▸ Travail demandé:
Dans le texte sur la création de l'école communale de dessin et de modelage, où la nouvelle école s'installe-t-elle le 19 octobre ?

▸ Texte proposé:
----
1863

… Alors que le salon de Paris piétine au seuil de la peinture moderne en refusant « Le déjeuner sur l’herbe » de Manet, en Brabant, les pouvoirs publics, soucieux de décharger l’Académie de Bruxelles, malade de surpeuplement, envisagent la création, dans les communes suburbaines, d’écoles spécialisées dans l’étude des Beaux-Arts et leurs applications à l’industrie et à l’artisanat.
Sous l’impulsion de Monsieur Veydt, ancien échevin d’Ixelles et président du Conseil de perfectionnement des arts du dessin, c’est notre commune qui est choisie pour tenter l’expérience la première.
Dès le 30 juin 1863, le Conseil communal unanime approuve la proposition du bourgmestre Albert Hap de créer « une école communale pour l’enseignement du dessin et du modelage » qui, dès le départ, bénéficiera des subsides de la Province et de l’État.
En ces temps de débuts héroïques, le personnel se limite à deux membres : le peintre Émile Bouillot, directeur-professeur de dessin et le statuaire d’Union, chargé du cours de modelage.
Dès le 19 octobre, la nouvelle institution s’installe au coin des rues Mercelis et des Champs-Elysées, dans un petit bâtiment qui avait abrité jadis, la première école primaire communale. Dans le couloir, est garée la pompe à bras des sapeurs-pompiers volontaires et, dans les classes, l’éclairage au gaz est à tel point parcimonieux, que l’appoint de quelques lampes à huile est indispensable. Monsieur Émile Duray, ancien élève de l’École de Dessin et futur bourgmestre d’Ixelles, dira plus tard combien cette semi-obscurité bienveillante se faisait, à l’occasion, la complice des combats de boules de terre glaise … Parfois même, l’intervention du garde-champêtre Dirieckx devenait nécessaire !
----
▸ Enregistrements extraits:

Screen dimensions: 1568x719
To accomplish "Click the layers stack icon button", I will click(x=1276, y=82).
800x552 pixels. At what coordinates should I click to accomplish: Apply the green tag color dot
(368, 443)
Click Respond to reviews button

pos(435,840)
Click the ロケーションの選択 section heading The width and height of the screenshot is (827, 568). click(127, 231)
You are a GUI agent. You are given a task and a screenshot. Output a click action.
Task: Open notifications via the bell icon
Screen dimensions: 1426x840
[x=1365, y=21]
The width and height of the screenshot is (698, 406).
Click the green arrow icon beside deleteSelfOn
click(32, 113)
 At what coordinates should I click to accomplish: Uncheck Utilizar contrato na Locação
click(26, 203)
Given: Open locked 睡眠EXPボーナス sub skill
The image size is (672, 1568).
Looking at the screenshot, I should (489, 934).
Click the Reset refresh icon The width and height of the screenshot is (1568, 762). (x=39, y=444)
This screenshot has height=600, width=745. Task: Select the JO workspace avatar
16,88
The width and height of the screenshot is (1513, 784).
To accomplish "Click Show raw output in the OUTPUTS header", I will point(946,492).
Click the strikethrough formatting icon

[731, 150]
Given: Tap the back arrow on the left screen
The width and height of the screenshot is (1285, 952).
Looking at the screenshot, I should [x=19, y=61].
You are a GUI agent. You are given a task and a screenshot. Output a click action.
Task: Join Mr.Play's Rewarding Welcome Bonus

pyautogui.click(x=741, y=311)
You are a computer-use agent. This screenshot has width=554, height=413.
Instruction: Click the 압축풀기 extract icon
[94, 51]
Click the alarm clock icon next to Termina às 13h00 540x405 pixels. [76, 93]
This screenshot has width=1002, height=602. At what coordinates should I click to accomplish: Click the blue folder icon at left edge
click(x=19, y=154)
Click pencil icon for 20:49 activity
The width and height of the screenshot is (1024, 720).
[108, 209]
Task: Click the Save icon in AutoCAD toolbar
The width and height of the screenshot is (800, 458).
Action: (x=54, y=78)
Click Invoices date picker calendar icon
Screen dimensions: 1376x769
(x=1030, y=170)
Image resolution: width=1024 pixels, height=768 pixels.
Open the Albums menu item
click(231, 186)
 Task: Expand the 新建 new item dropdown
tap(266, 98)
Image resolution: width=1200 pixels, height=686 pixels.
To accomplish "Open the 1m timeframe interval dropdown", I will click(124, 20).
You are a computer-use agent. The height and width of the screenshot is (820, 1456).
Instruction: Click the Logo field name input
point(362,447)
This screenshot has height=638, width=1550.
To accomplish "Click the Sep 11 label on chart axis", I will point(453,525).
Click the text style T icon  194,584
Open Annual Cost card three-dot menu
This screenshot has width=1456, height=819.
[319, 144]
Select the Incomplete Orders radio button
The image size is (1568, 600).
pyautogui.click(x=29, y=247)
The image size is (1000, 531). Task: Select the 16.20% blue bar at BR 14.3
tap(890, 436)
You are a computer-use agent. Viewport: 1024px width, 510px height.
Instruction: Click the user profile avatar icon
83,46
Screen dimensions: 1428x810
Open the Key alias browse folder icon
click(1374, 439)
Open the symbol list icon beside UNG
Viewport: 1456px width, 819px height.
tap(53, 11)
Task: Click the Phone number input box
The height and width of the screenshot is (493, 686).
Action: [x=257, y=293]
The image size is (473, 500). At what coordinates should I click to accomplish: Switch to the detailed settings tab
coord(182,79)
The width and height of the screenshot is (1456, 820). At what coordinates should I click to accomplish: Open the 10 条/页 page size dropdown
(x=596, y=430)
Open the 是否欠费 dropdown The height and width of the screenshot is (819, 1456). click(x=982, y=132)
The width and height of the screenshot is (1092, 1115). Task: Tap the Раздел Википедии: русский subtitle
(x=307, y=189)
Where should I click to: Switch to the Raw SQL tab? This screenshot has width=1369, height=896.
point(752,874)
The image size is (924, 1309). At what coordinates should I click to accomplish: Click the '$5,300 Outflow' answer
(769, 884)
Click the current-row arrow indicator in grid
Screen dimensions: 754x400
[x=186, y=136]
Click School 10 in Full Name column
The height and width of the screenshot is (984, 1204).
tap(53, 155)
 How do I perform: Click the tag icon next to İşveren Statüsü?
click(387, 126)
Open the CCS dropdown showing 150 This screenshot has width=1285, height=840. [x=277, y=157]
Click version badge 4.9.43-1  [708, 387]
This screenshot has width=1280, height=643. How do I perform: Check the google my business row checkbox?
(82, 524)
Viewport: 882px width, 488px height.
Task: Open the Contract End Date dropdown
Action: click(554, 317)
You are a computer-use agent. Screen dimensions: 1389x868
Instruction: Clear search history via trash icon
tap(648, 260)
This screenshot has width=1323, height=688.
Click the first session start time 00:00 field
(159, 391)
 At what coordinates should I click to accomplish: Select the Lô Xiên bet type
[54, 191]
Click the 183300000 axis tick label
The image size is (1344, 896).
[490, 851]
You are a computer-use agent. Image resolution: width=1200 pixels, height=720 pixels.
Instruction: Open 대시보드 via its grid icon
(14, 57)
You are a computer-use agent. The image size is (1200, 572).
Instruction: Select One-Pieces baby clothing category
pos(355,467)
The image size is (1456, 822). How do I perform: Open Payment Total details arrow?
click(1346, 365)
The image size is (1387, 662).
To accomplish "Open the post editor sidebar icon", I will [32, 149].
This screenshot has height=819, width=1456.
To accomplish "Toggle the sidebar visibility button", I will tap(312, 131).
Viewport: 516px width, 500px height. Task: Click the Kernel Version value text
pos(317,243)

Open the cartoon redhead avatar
----
▸ Corrigé:
Au coin des rues Mercelis et des Champs-Elysées, dans un petit bâtiment qui avait autrefois abrité la première école primaire communale.